→ Task statement:
The lines below starting at the line containing "You are a GUI" and ending at the line containing "Task: Go to the Settings tab" are to be repeated exactly, with both ends kept and nothing else added.

→ Exercise inputs:
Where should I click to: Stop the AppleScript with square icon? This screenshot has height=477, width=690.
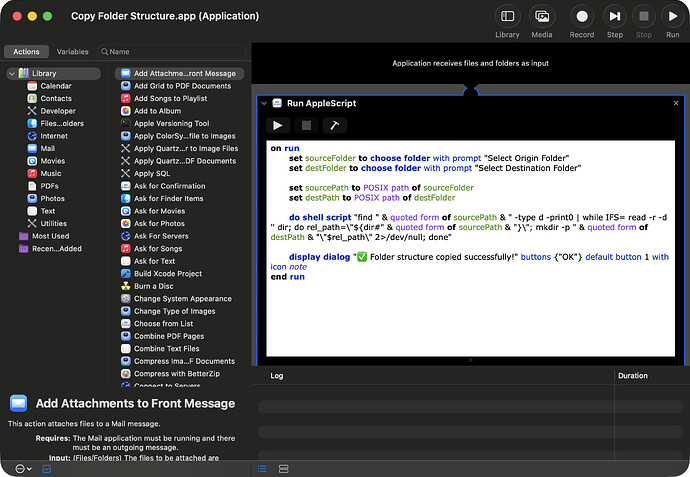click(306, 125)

* * *

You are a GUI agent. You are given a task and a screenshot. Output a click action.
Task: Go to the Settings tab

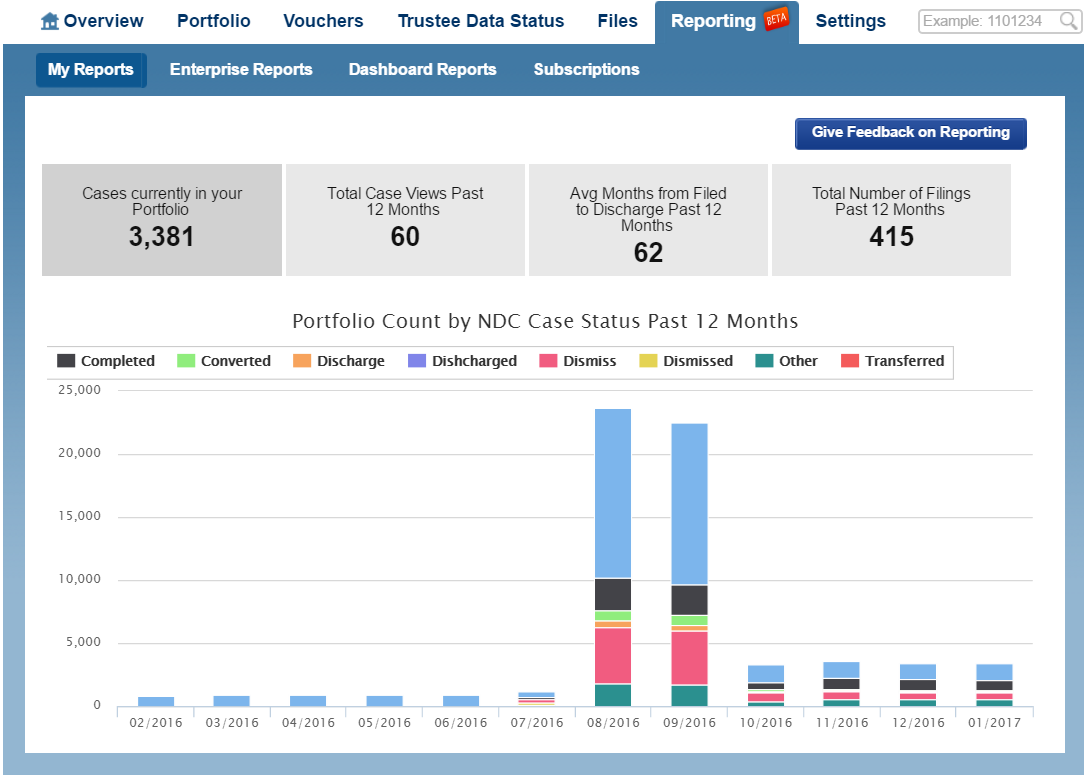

* * *

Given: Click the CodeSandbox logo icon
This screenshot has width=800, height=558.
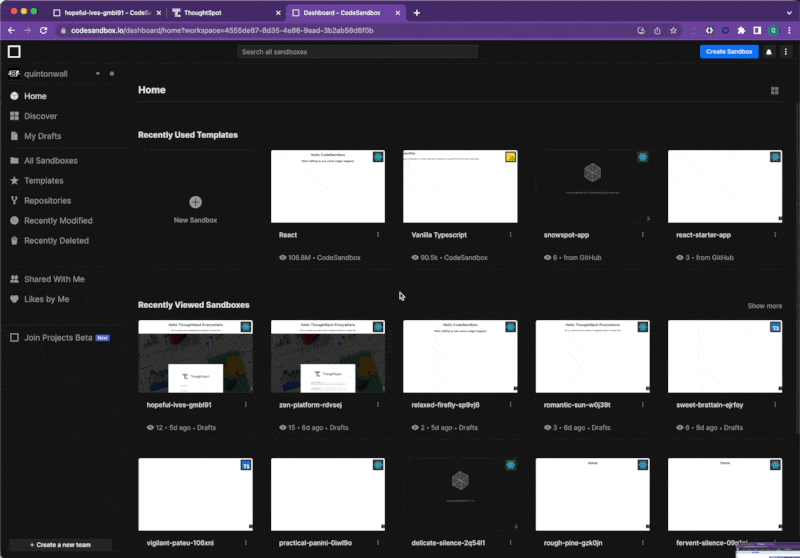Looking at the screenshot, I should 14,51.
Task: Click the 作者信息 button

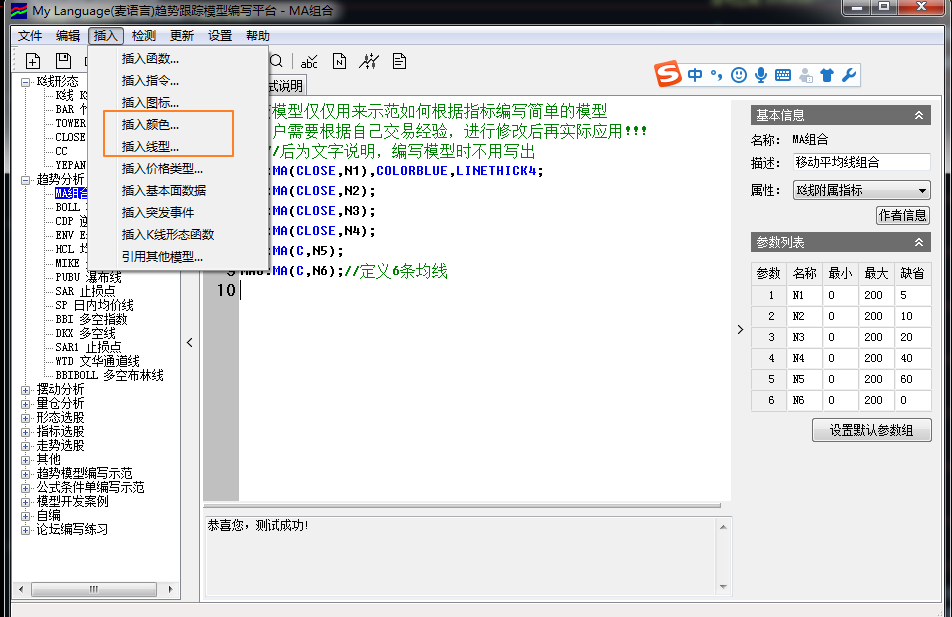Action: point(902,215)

→ Answer box:
You are a GUI agent. You are given a task and a screenshot. Output a click action.
Task: Go to the Settings tab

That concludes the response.